[Scummvm-devel] PROPOSAL: Removing (f)printf usage

Max Horn max at quendi.de
Sun Nov 7 11:50:34 CET 2010


Am 07.11.2010 um 05:17 schrieb yotam barnoy:

>> On 11/07/2010 02:58 AM, Max Horn wrote:
>>> thanks for the feedback! Since nobody seems to have much of an opinion on the API, I'll just do it according to your comments:
>>>   OSystem:: logMessage(ConsoleMsgType type, const char *msg);
>>> with
>>>   enum ConsoleMsgType { ERROR, WARNING, DEBUG };
>>> and no OSystem::flushLog() method. It's trivial to adjust these things once we have them anyway.
>> 
>> LogMessageType please and not ConsoleMsgType :-).
> 
> Looks good to me
> 
>>>>> 2)  OSystem::fatalError()
>>>>> This would by called as last thing by error(), and by default would invoke OSystem::quit() followed by exit(1). Look at the end of our current error() function in common/textconsole.cpp to get an idea of what other things backends might do there.
>>>>> 2b) Alternatively, this function could be part of OSystem::logToConsole, and triggered by message type FATAL_ERROR.
> 
> I'm not so happy about our current behavior here.

Yotam,

you have a good point, but one I feel is a bit misplaced in this discussion. It's well worth opening a new discussion, though

Yes, handling error by bailing out / crashing is not a good way. Engines should instead check better for error conditions, and try to handle them as gracefully as possible, e.g. by returning to the launcher, showing a dialog, etc.

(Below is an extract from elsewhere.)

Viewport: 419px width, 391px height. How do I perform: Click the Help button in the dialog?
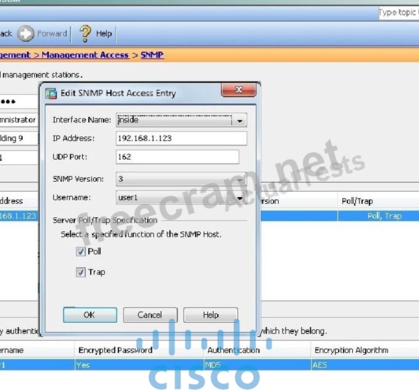pos(211,315)
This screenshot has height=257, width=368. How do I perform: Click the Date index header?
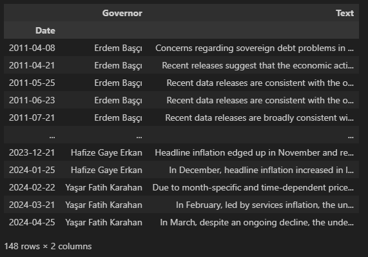tap(45, 30)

But this is not something we can address by any piece of generic code. And there will always remain some errors that an engine cannot handle. So, no matter what, we need a way to handle fatal errors. The best we can do is to not call exit() directly, but at least allow the backend to try to "crash land the plane" as good as possible. Which is what we are trying to do here.


Our error method, and our assert method, are one-way tickets. Something that code is guaranteed that will not return. And we cannot break that promise now, as that would not lead to more graceful error handling, it rather would things much, much worse.

Everybody here is of course most welcome and encouraged to come up with ways (e.g. in the forms of APIs, examples, actual code modifications etc.) that help existing code to deal with error situations more gracefully. Modifying error() and assert() is *not* the way to achieve it, though.